Administrative Matters

Trust Information Returns and Audit Procedures

        ECT furnishes to each ECT Common Unitholder, within 90 days after the close of each calendar year, specific tax information, including a Schedule K-1, which describes his share of ECT's income, gain, loss and deduction for ECT's preceding taxable year. In preparing this information, which is not reviewed by counsel, ECT takes various accounting and reporting positions, some of which have been mentioned earlier, to determine each ECT Common Unitholder's share of income, gain, loss and deduction. ECT cannot assure unitholders that those positions will yield a result that conforms to the requirements of the Internal Revenue Code, Treasury Regulations or administrative interpretations of the IRS. Neither ECT nor Vinson & Elkins L.L.P. can assure prospective ECT Common Unitholders that the IRS will not successfully contend in court that those positions are impermissible. Any challenge by the IRS could negatively affect the value of the units.

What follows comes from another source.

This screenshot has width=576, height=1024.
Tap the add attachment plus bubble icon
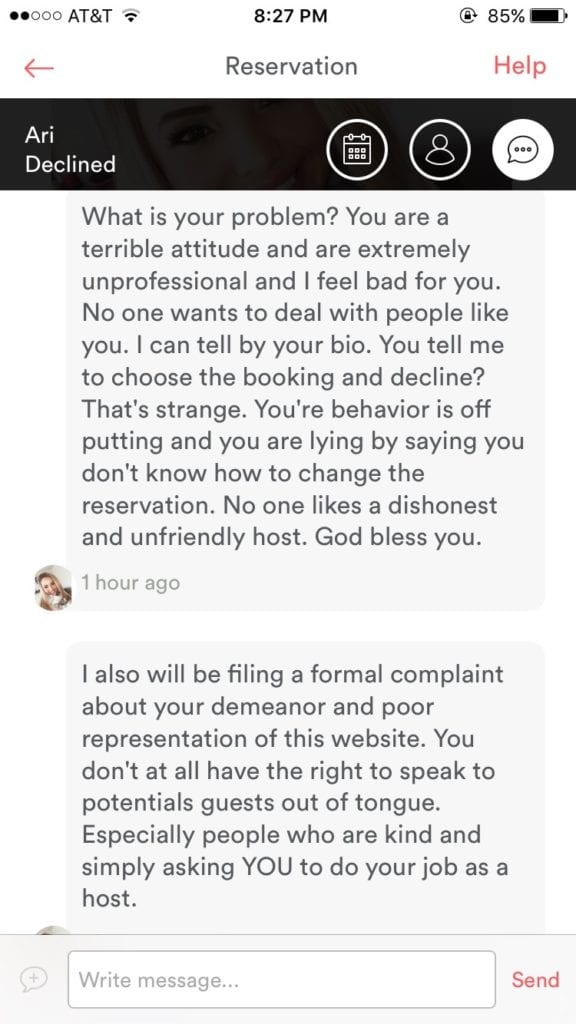[x=34, y=978]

        The IRS may audit ECT's U.S. federal income tax information returns. Adjustments resulting from an IRS audit may require each ECT Common Unitholder to adjust a prior year's tax liability, and possibly may result in an audit of his return. Any audit of an ECT Common Unitholder's return could result in adjustments not related to ECT's returns as well as those related to ECT's returns.

        Partnerships generally are treated as separate entities for purposes of U.S. federal tax audits, judicial review of administrative adjustments by the IRS and tax settlement proceedings. The tax treatment of partnership items of income, gain, loss and deduction are determined in a partnership proceeding rather than in separate proceedings with the partners. The Internal Revenue Code requires that one partner be designated as the "Tax Matters Partner" for these purposes. The trust agreement names ECA as ECT's Tax Matters Partner.

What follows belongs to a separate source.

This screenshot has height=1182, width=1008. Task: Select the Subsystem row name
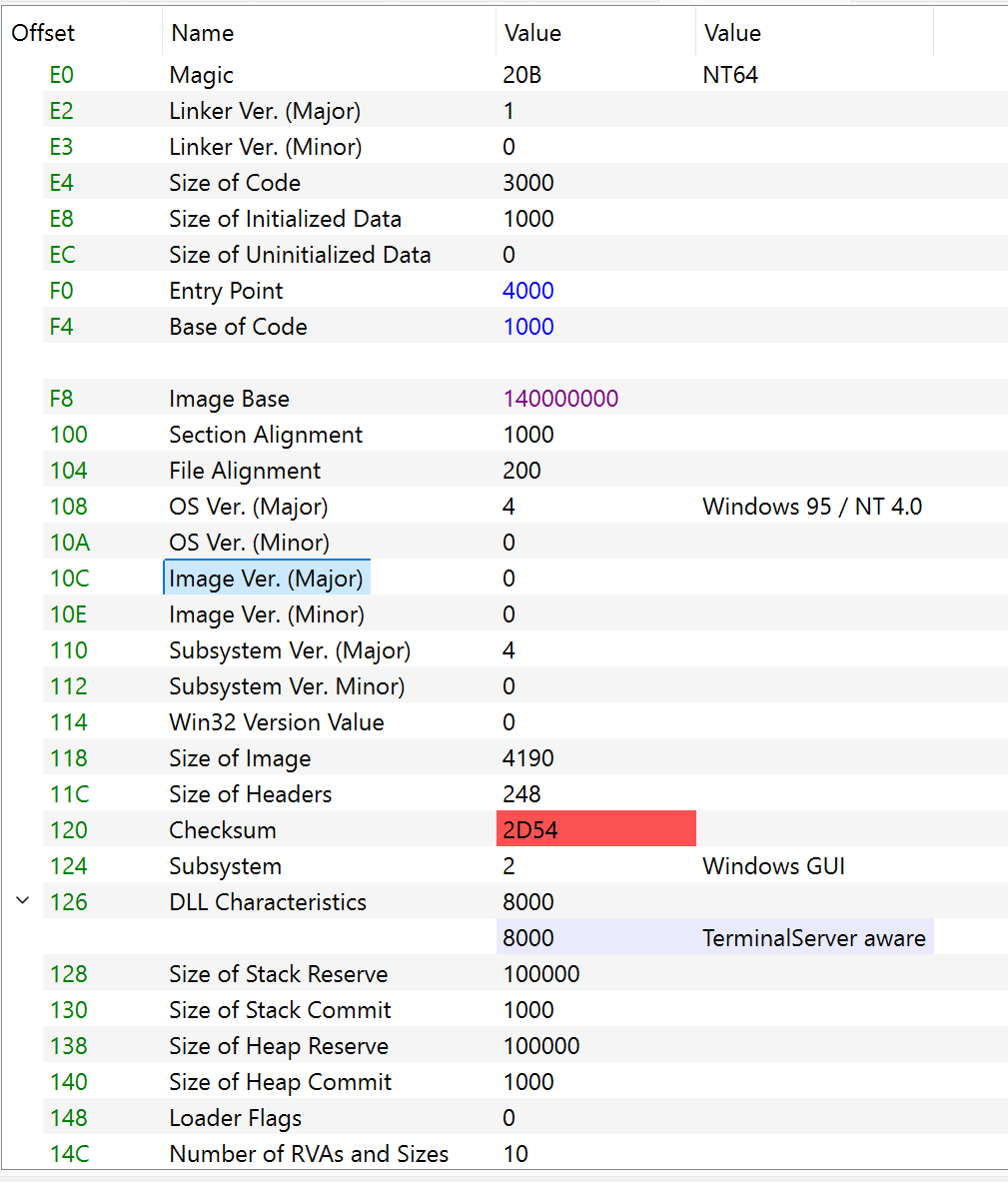coord(225,866)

        The Tax Matters Partner has made and will make some elections on behalf of ECT and the ECT Common Unitholders. In addition, the Tax Matters Partner can extend the statute of limitations for assessment of tax deficiencies against ECT Common Unitholders for items in ECT's returns. The Tax Matters Partner may bind an ECT Common Unitholder with less than a 1% profits interest in ECT to a settlement with the IRS unless that ECT Common Unitholder elects, by filing a statement with the IRS, not to give that authority to the Tax Matters Partner. The Tax Matters Partner may seek judicial review, by which all the ECT Common Unitholders are bound, of a final partnership administrative adjustment and, if the Tax Matters Partner fails to seek judicial review, judicial review may be sought by any ECT Common Unitholder having at least a 1% interest in profits or by any group of ECT Common Unitholders having in the aggregate at least a 5% interest in profits. However, only one action for judicial review will go forward, and each ECT Common Unitholder with an interest in the outcome may participate.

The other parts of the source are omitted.